Foreword: I have reproduced this across multiple apps (i.e: totally different fly apps with totally different codebases), as far as I can tell it’s either an issue with my Fly configuration, or Fly itself, it doesn’t appear to be an issue with my apps. I doubt it’s as simple as this, but it’s as if the Fly load balancer logic is “…do not send requests while there are instances shutting down…”.
During the deployment process, my new instances come online and after a few seconds they pass their health checks, then the old instances start to shut down… and while the old instances are shutting down, all of the requests to the app hang, as if the proxy believes there are no instances available. Once the old instances disappear, the app starts responding to requests again.

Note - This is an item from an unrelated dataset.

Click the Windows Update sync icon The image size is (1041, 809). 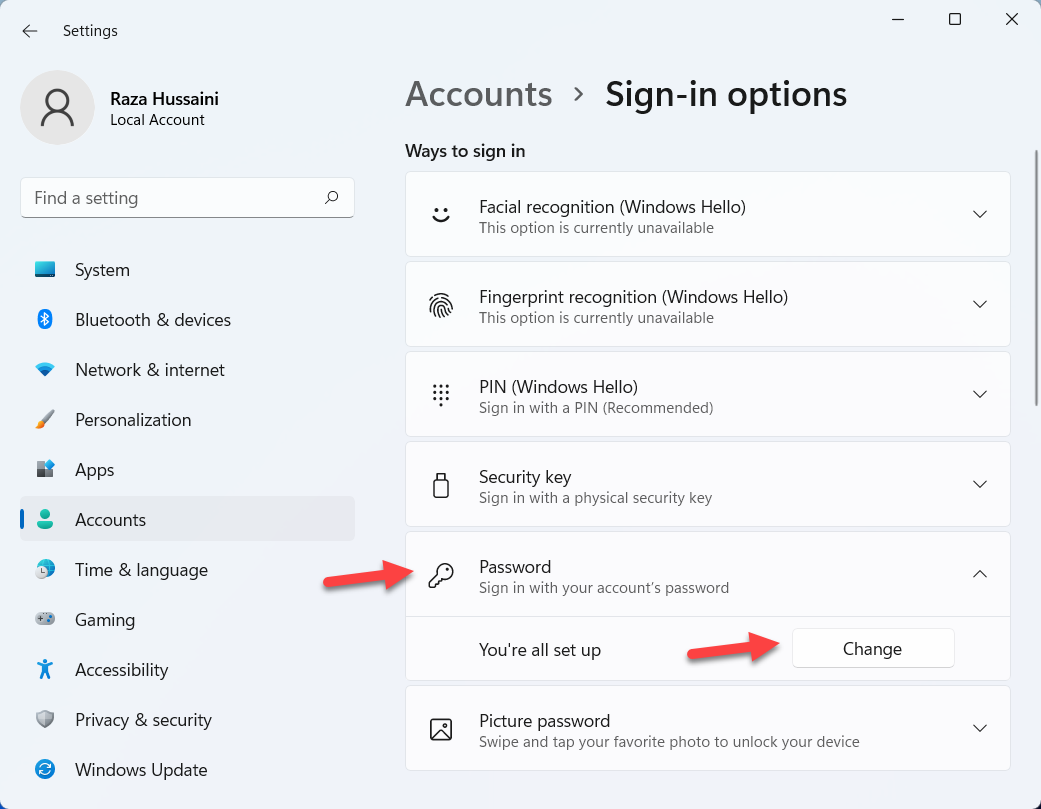45,770
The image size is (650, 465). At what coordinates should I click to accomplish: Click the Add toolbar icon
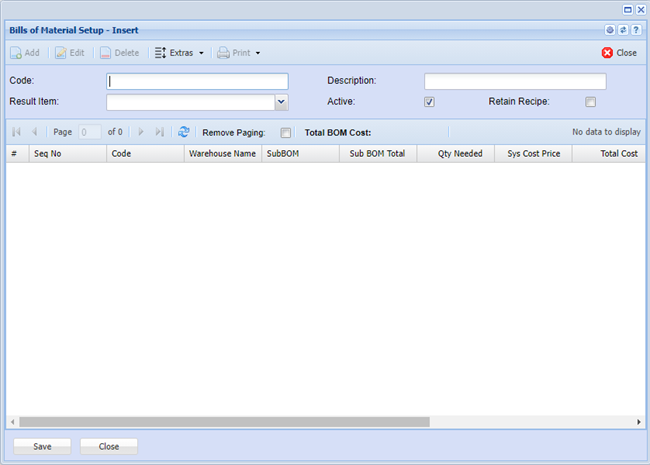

The service I’m using for this example currently has a minimum instance count of 2 (max: 10) and bluegreen
deploy but this occurs with the default deploy method and 1 instance too.

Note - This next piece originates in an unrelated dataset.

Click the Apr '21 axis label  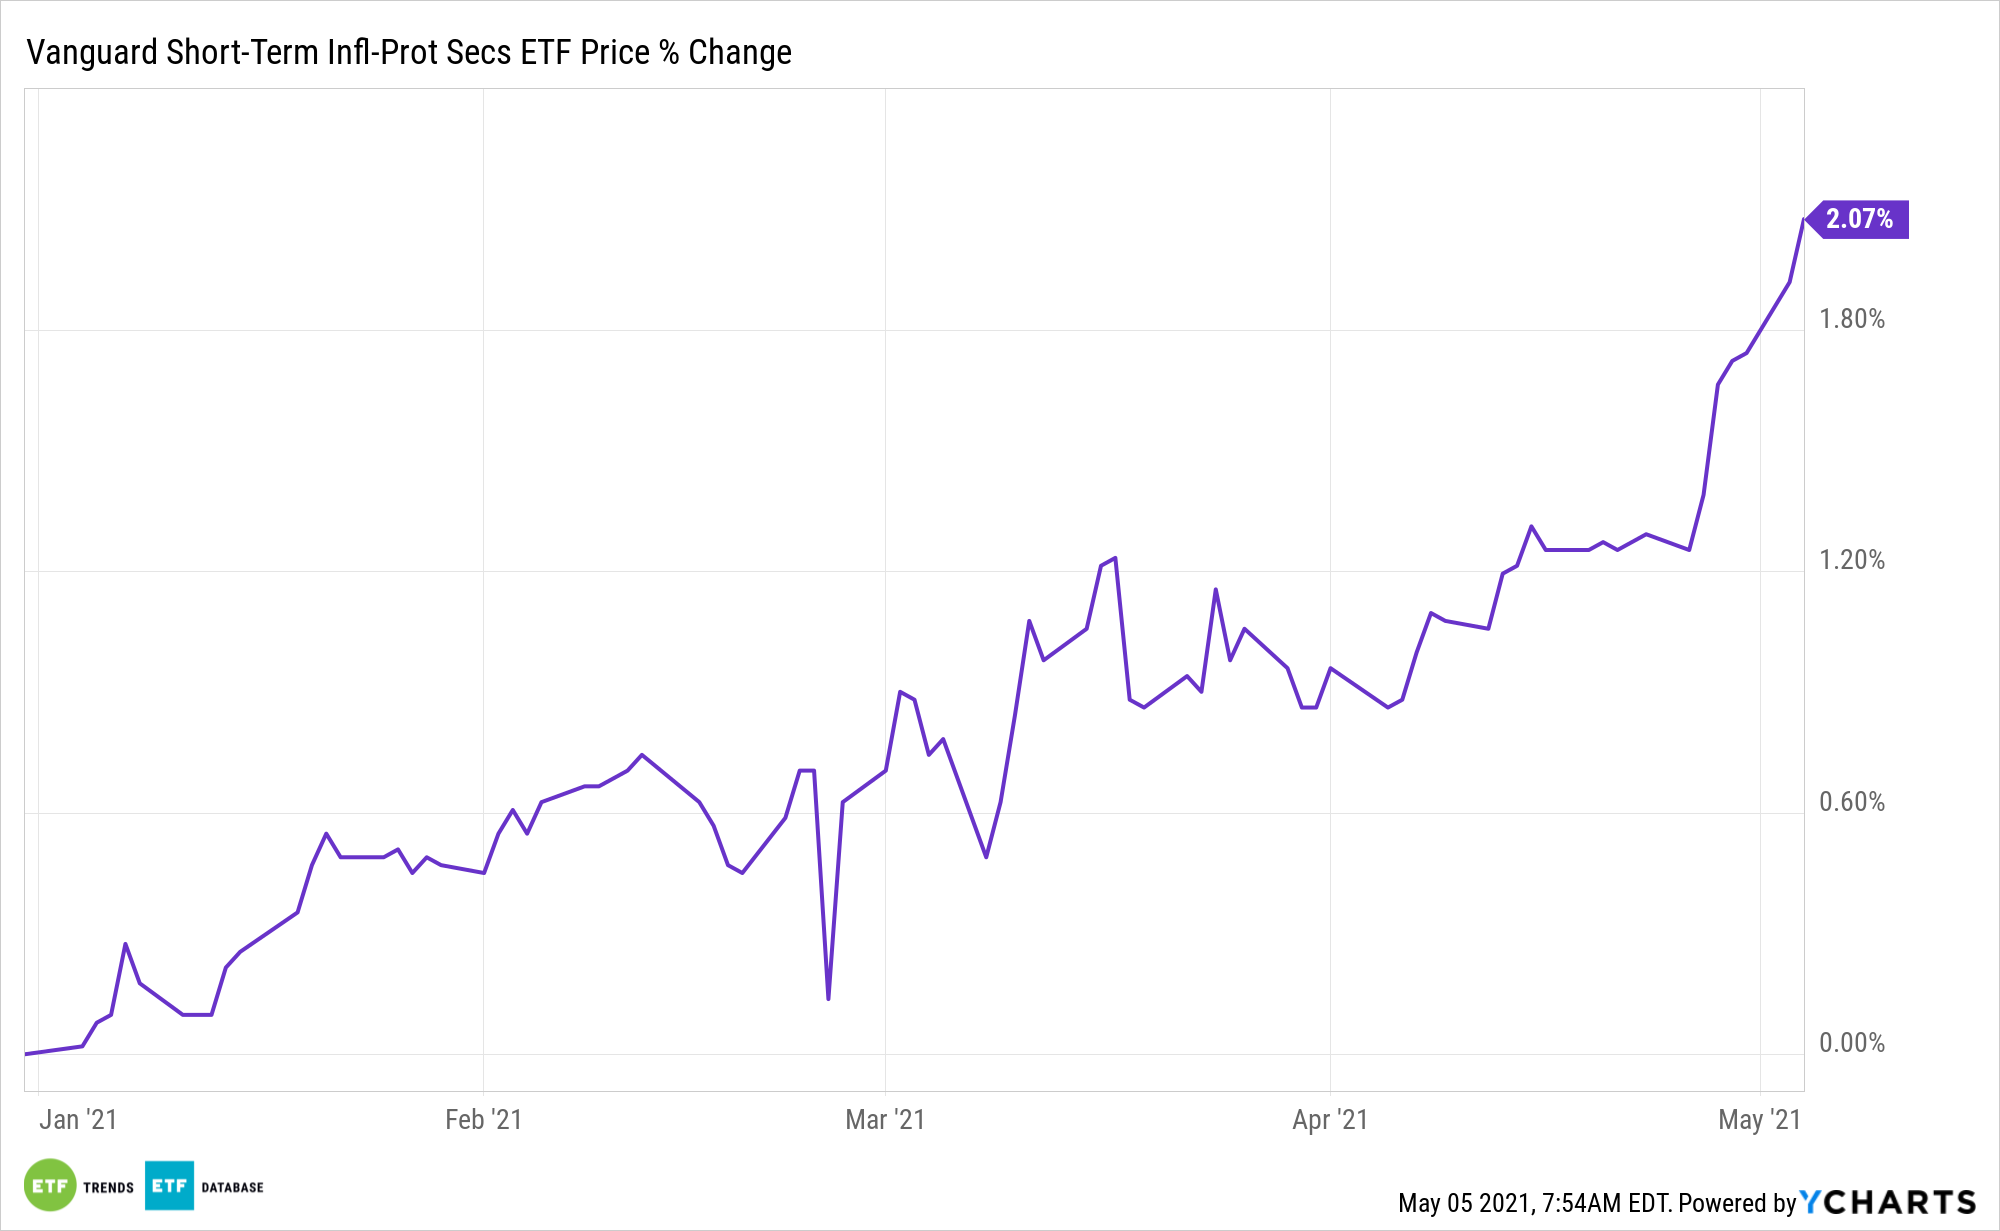pos(1330,1119)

I wrote a script that will log the fly status
every 5 seconds, then make a request to the service and log the result. I ran the script while running a deploy and observed the following based on the output of fly status
:
- As the deploy is starting, the 2 existing instances have a status of
running
and aDesiredStatus
ofrun
- As the deploy is finishing, an additional 2 instances (of the new version) are brought online and once their health checks are passing (
status
ispassing
) I can see there are now 4 instances (2 of old, 2 of new) each with a status ofrunning
andDesiredStatus
ofrun
: the service continues to respond to http requests for the next ~10 seconds - The 2 old version instances begin to shut down: the status is
running
and theDesiredStatus
isstop
… and now all HTTP requests to the service are hanging, no requests are being received by any of my instances (per the “Monitoring” for the app) - After about a minute, once the old instances are gone, any pending requests receive a response
Essentially, as soon as “Starting clean up” appears in the logs, requests start hanging:
2022-12-08T17:48:36.058 runner[4fce3290] lhr [info] Shutting down virtual machine
2022-12-08T17:48:36.151 app[4fce3290] lhr [info] Sending signal SIGINT to main child process w/ PID 520
2022-12-08T17:48:36.158 runner[5ae1ff91] lhr [info] Shutting down virtual machine
2022-12-08T17:48:36.255 app[5ae1ff91] lhr [info] Sending signal SIGINT to main child process w/ PID 520
2022-12-08T17:48:36.424 app[4fce3290] lhr [info] Starting clean up.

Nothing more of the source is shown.